TASK GOAL
For each line below, write it out exactly as it appears.
'''
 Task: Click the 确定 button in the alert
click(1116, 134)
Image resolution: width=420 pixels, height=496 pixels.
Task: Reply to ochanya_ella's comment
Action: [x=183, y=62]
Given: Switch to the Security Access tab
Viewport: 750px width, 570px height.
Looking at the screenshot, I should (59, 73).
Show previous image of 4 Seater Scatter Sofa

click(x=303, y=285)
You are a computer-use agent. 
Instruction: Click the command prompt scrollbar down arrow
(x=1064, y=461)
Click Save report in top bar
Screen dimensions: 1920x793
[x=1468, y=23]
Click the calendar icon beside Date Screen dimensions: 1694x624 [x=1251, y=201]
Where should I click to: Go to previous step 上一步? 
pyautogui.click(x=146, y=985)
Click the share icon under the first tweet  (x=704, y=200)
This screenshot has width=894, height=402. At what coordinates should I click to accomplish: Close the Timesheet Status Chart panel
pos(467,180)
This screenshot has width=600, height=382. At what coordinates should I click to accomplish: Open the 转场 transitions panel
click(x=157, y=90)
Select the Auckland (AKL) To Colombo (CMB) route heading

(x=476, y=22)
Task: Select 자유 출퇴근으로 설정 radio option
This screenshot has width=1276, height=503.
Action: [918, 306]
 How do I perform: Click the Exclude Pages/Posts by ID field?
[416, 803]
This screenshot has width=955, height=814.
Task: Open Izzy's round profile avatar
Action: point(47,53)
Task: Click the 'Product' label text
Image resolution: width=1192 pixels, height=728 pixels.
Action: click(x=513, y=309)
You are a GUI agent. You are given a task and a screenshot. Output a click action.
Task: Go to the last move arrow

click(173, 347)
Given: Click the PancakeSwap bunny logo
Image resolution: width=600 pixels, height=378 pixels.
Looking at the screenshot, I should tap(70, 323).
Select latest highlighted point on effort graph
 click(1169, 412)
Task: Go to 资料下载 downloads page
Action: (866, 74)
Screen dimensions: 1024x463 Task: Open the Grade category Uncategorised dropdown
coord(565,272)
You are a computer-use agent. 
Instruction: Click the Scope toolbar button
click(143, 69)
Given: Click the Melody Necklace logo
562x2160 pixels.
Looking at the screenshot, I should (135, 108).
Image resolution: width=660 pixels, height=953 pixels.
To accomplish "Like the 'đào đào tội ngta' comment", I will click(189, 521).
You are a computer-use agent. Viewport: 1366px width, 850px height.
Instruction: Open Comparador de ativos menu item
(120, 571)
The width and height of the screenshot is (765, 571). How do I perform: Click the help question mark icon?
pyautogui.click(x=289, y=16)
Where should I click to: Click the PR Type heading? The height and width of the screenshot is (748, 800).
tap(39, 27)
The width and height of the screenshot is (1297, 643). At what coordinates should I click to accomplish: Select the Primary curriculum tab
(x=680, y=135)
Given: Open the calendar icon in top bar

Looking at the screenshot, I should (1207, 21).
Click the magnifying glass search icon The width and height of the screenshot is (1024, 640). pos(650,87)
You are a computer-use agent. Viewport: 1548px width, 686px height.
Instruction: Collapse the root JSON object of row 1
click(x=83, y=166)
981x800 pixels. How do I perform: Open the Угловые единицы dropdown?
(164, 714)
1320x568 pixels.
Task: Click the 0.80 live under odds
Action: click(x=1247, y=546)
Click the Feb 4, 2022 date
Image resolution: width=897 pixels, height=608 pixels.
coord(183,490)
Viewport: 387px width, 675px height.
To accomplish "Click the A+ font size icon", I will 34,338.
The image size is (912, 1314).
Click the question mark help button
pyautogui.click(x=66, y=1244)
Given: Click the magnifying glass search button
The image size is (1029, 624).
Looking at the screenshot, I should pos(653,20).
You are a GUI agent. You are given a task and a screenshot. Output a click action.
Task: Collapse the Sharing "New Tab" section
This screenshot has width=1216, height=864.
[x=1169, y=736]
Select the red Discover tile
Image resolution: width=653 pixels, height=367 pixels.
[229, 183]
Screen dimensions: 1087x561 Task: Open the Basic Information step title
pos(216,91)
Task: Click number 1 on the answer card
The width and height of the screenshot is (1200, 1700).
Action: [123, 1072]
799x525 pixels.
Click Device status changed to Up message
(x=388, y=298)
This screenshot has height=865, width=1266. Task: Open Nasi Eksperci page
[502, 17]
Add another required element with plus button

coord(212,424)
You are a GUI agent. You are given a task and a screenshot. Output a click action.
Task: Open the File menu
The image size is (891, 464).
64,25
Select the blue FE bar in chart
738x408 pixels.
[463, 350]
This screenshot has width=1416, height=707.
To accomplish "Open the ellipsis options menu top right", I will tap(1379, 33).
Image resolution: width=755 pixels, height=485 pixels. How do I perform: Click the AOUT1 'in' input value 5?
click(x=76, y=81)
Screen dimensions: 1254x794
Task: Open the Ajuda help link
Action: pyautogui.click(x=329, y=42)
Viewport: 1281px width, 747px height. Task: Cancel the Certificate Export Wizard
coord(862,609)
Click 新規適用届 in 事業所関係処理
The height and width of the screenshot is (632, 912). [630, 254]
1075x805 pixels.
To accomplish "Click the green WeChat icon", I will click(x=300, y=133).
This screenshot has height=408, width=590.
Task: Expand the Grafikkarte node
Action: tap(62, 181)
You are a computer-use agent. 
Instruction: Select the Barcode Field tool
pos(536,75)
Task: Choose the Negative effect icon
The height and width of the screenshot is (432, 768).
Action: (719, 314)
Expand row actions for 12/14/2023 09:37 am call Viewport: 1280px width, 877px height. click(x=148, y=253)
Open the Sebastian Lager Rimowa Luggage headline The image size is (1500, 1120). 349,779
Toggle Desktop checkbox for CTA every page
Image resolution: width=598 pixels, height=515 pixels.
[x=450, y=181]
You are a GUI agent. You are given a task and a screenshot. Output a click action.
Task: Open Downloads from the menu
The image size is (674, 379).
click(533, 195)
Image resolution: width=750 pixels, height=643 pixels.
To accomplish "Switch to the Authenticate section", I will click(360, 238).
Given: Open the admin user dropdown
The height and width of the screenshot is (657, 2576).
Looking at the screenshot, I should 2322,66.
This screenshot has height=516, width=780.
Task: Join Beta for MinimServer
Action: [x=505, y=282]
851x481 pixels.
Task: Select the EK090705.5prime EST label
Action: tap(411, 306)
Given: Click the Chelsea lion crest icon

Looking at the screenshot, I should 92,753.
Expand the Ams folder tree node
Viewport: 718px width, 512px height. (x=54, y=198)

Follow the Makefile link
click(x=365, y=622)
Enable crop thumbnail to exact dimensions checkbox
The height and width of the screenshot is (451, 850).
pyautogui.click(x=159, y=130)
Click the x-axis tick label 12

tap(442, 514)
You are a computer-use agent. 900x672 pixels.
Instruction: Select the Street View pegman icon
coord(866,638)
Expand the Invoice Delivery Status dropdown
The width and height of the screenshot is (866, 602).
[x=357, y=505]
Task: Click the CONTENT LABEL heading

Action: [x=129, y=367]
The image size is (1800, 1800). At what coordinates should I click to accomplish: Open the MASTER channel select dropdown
'''
RESPONSE BOX
 Task: Click the 确定 button in the alert
click(1116, 134)
Image resolution: width=420 pixels, height=496 pixels.
Task: Reply to ochanya_ella's comment
Action: [x=183, y=62]
Given: Switch to the Security Access tab
Viewport: 750px width, 570px height.
Looking at the screenshot, I should (59, 73).
Show previous image of 4 Seater Scatter Sofa

click(x=303, y=285)
You are a computer-use agent. 
Instruction: Click the command prompt scrollbar down arrow
(x=1064, y=461)
Click Save report in top bar
Screen dimensions: 1920x793
[x=1468, y=23]
Click the calendar icon beside Date Screen dimensions: 1694x624 [x=1251, y=201]
Where should I click to: Go to previous step 上一步? 
pyautogui.click(x=146, y=985)
Click the share icon under the first tweet  (x=704, y=200)
This screenshot has width=894, height=402. At what coordinates should I click to accomplish: Close the Timesheet Status Chart panel
pos(467,180)
This screenshot has width=600, height=382. At what coordinates should I click to accomplish: Open the 转场 transitions panel
click(x=157, y=90)
Select the Auckland (AKL) To Colombo (CMB) route heading

(x=476, y=22)
Task: Select 자유 출퇴근으로 설정 radio option
This screenshot has width=1276, height=503.
Action: [918, 306]
 How do I perform: Click the Exclude Pages/Posts by ID field?
[416, 803]
This screenshot has width=955, height=814.
Task: Open Izzy's round profile avatar
Action: point(47,53)
Task: Click the 'Product' label text
Image resolution: width=1192 pixels, height=728 pixels.
Action: click(x=513, y=309)
You are a GUI agent. You are given a task and a screenshot. Output a click action.
Task: Go to the last move arrow

click(173, 347)
Given: Click the PancakeSwap bunny logo
Image resolution: width=600 pixels, height=378 pixels.
Looking at the screenshot, I should tap(70, 323).
Select latest highlighted point on effort graph
 click(1169, 412)
Task: Go to 资料下载 downloads page
Action: (866, 74)
Screen dimensions: 1024x463 Task: Open the Grade category Uncategorised dropdown
coord(565,272)
You are a computer-use agent. 
Instruction: Click the Scope toolbar button
click(143, 69)
Given: Click the Melody Necklace logo
562x2160 pixels.
Looking at the screenshot, I should (135, 108).
Image resolution: width=660 pixels, height=953 pixels.
To accomplish "Like the 'đào đào tội ngta' comment", I will click(189, 521).
You are a computer-use agent. Viewport: 1366px width, 850px height.
Instruction: Open Comparador de ativos menu item
(120, 571)
The width and height of the screenshot is (765, 571). How do I perform: Click the help question mark icon?
pyautogui.click(x=289, y=16)
Where should I click to: Click the PR Type heading? The height and width of the screenshot is (748, 800).
tap(39, 27)
The width and height of the screenshot is (1297, 643). At what coordinates should I click to accomplish: Select the Primary curriculum tab
(x=680, y=135)
Given: Open the calendar icon in top bar

Looking at the screenshot, I should (1207, 21).
Click the magnifying glass search icon The width and height of the screenshot is (1024, 640). pos(650,87)
You are a computer-use agent. Viewport: 1548px width, 686px height.
Instruction: Collapse the root JSON object of row 1
click(x=83, y=166)
981x800 pixels. How do I perform: Open the Угловые единицы dropdown?
(164, 714)
1320x568 pixels.
Task: Click the 0.80 live under odds
Action: click(x=1247, y=546)
Click the Feb 4, 2022 date
Image resolution: width=897 pixels, height=608 pixels.
coord(183,490)
Viewport: 387px width, 675px height.
To accomplish "Click the A+ font size icon", I will 34,338.
The image size is (912, 1314).
Click the question mark help button
pyautogui.click(x=66, y=1244)
Given: Click the magnifying glass search button
The image size is (1029, 624).
Looking at the screenshot, I should pos(653,20).
You are a GUI agent. You are given a task and a screenshot. Output a click action.
Task: Collapse the Sharing "New Tab" section
This screenshot has width=1216, height=864.
[x=1169, y=736]
Select the red Discover tile
Image resolution: width=653 pixels, height=367 pixels.
[229, 183]
Screen dimensions: 1087x561 Task: Open the Basic Information step title
pos(216,91)
Task: Click number 1 on the answer card
The width and height of the screenshot is (1200, 1700).
Action: [123, 1072]
799x525 pixels.
Click Device status changed to Up message
(x=388, y=298)
This screenshot has height=865, width=1266. Task: Open Nasi Eksperci page
[502, 17]
Add another required element with plus button

coord(212,424)
You are a GUI agent. You are given a task and a screenshot. Output a click action.
Task: Open the File menu
The image size is (891, 464).
64,25
Select the blue FE bar in chart
738x408 pixels.
[463, 350]
This screenshot has width=1416, height=707.
To accomplish "Open the ellipsis options menu top right", I will tap(1379, 33).
Image resolution: width=755 pixels, height=485 pixels. How do I perform: Click the AOUT1 'in' input value 5?
click(x=76, y=81)
Screen dimensions: 1254x794
Task: Open the Ajuda help link
Action: pyautogui.click(x=329, y=42)
Viewport: 1281px width, 747px height. Task: Cancel the Certificate Export Wizard
coord(862,609)
Click 新規適用届 in 事業所関係処理
The height and width of the screenshot is (632, 912). [630, 254]
1075x805 pixels.
To accomplish "Click the green WeChat icon", I will click(x=300, y=133).
This screenshot has height=408, width=590.
Task: Expand the Grafikkarte node
Action: tap(62, 181)
You are a computer-use agent. 
Instruction: Select the Barcode Field tool
pos(536,75)
Task: Choose the Negative effect icon
The height and width of the screenshot is (432, 768).
Action: (719, 314)
Expand row actions for 12/14/2023 09:37 am call Viewport: 1280px width, 877px height. click(x=148, y=253)
Open the Sebastian Lager Rimowa Luggage headline The image size is (1500, 1120). 349,779
Toggle Desktop checkbox for CTA every page
Image resolution: width=598 pixels, height=515 pixels.
[x=450, y=181]
You are a GUI agent. You are given a task and a screenshot. Output a click action.
Task: Open Downloads from the menu
The image size is (674, 379).
click(533, 195)
Image resolution: width=750 pixels, height=643 pixels.
To accomplish "Switch to the Authenticate section", I will click(360, 238).
Given: Open the admin user dropdown
The height and width of the screenshot is (657, 2576).
Looking at the screenshot, I should 2322,66.
This screenshot has height=516, width=780.
Task: Join Beta for MinimServer
Action: [x=505, y=282]
851x481 pixels.
Task: Select the EK090705.5prime EST label
Action: tap(411, 306)
Given: Click the Chelsea lion crest icon

Looking at the screenshot, I should 92,753.
Expand the Ams folder tree node
Viewport: 718px width, 512px height. (x=54, y=198)

Follow the Makefile link
click(x=365, y=622)
Enable crop thumbnail to exact dimensions checkbox
The height and width of the screenshot is (451, 850).
pyautogui.click(x=159, y=130)
Click the x-axis tick label 12

tap(442, 514)
You are a computer-use agent. 900x672 pixels.
Instruction: Select the Street View pegman icon
coord(866,638)
Expand the Invoice Delivery Status dropdown
The width and height of the screenshot is (866, 602).
[x=357, y=505]
Task: Click the CONTENT LABEL heading

Action: [x=129, y=367]
The image size is (1800, 1800). At what coordinates should I click to accomplish: Open the MASTER channel select dropdown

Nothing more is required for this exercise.